Accept H0 | Reject H0 | |
H0 is true | TN | Type I error, false alarm, FP |
H0 is false | Type II error, miss, FN | TP |
4 Multiple testing
4.1 Error types
Remember from Section 1.4 that the probability of type I and II errors are denoted \(\alpha\) and \(\beta\), respectively;
\[\alpha = P(\textrm{type I error}) = P(\textrm{false alarm}) = P(\textrm{Reject }H_0|H_0 \textrm{ is true})\] \[\beta = P(\textrm{type II error}) = P(\textrm{miss}) = P(\textrm{Accept }H_0|H_1 \textrm{ is true})\] and the statistical power
\[\textrm{power} = 1 - \beta = P(\textrm{Reject }H_0 | H_1\textrm{ is true}).\]
4.2 Multiple testing
If a single test is perform we know that
- P(One type I error) = \(\alpha\)
- P(No type I error) = \(1 - \alpha\)
If \(m\) independent tests are performed (e.g. investigate many genes or proteins) the risk of false alarm (type I error) increases;
- P(No type I errors in \(m\) tests) = \((1 - \alpha)^m\)
- P(At least one type I error in \(m\) tests) = \(1 - (1 - \alpha)^m\)
Two common principles for dealing with multiple testing are control of family-wise error rate or false discovery rate.
- FWER: family-wise error rate, control the probability of one or more false positive \(P(N_{FP}>0)\), e.g.
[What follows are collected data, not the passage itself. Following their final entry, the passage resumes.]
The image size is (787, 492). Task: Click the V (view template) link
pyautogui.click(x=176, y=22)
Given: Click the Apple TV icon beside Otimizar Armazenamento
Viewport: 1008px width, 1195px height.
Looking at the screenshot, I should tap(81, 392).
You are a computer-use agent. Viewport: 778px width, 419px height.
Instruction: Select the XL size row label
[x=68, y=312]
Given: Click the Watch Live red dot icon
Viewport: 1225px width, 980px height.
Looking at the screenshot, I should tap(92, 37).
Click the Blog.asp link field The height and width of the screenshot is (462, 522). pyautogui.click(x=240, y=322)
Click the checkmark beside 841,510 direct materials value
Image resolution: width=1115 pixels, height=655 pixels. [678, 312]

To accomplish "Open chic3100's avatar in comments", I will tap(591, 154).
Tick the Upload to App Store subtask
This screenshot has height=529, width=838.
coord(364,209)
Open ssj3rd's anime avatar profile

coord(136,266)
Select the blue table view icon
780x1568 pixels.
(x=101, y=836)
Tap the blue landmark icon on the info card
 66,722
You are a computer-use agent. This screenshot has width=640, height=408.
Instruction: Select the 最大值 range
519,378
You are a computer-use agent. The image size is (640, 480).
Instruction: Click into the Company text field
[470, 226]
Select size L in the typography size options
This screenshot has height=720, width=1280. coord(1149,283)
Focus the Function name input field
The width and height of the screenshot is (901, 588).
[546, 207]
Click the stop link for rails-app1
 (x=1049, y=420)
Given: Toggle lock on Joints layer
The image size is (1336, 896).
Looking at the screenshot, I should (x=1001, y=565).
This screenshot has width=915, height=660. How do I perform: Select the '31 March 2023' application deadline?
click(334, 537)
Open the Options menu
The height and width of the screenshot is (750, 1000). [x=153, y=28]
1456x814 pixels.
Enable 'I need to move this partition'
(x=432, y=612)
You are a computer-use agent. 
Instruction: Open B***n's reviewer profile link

Bonferroni, Holm
- FDR: false discovery rate, control the expected value of the proportion of false positives among hits, \(E[N_{FP}/(N_{FP}+N_{TP})]\), e.g. Benjamini-Hochberg, Storey
4.3 Bonferroni correction
To achieve a family-wise error rate of \(FWER \leq \gamma\) when performing \(m\) tests, declare significance and reject the null hypothesis for any test with \(p \leq \gamma/m\).
Objections: too conservative
4.4 Benjamini-Hochbergs FDR
H0 is true | H0 is false | |
Accept H0 | TN | FN |
Reject H0 | FP | TP |
The false discovery rate is the proportion of false positives among ‘hits’, i.e. \(\frac{FP}{TP+FP}\).
Benjamini-Hochberg’s method control the FDR level, \(\gamma\), when performing \(m\) independent tests, as follows:
- Sort the p-values \(p_1 \leq p_2 \leq \dots \leq p_m\).
- Find the maximum \(j\) such that \(p_j \leq \gamma \frac{j}{m}\).
- Declare significance for all tests \(1, 2, \dots, j\).
4.5 ‘Adjusted’ p-values
Sometimes an adjusted significance threshold is not reported, but instead ‘adjusted’ p-values are reported.
- Using Bonferroni’s method the ‘adjusted’ p-values are:
\(\tilde p_i = \min(m p_i, 1)\).
A feature’s adjusted p-value represents the smallest FWER at which the null hypothesis will be rejected, i.e. the feature will be deemed significant.
- Benjamini-Hochberg’s ‘adjusted’ p-values are called \(q\)-values:
\(q_i = \min(\frac{m}{i} p_i, 1)\)
A feature’s \(q\)-value can be interpreted as the lowest FDR at which the corresponding null hypothesis will be rejected, i.e. the feature will be deemed significant.
Example 4.1 (10000 independent tests (e.g. genes)**)
p-value | adj p (Bonferroni) | q-value (B-H) |
---|---|---|
1.7e-08 | 0.0002 | 0.0002 |
5.8e-08 | 0.0006 | 0.0003 |
3.4e-07 | 0.0034 | 0.0011 |
9.1e-07 | 0.0091 | 0.0020 |
1e-06 | 0.0100 | 0.0020 |
2.4e-06 | 0.0240 | 0.0040 |
2.3e-05 | 0.2300 | 0.0329 |
3.6e-05 | 0.3600 | 0.0450 |
0.00022 | 1.0000 | 0.2300 |
0.00023 | 1.0000 | 0.2300 |
0.00073 | 1.0000 | 0.6636 |
0.0032 | 1.0000 | 1.0000 |
0.0045 | 1.0000 | 1.0000 |
0.0087 | 1.0000 | 1.0000 |
0.0089 | 1.0000 | 1.0000 |
0.012 | 1.0000 | 1.0000 |
0.014 | 1.0000 | 1.0000 |
0.045 | 1.0000 | 1.0000 |
0.08 | 1.0000 | 1.0000 |
0.23 | 1.0000 | 1.0000 |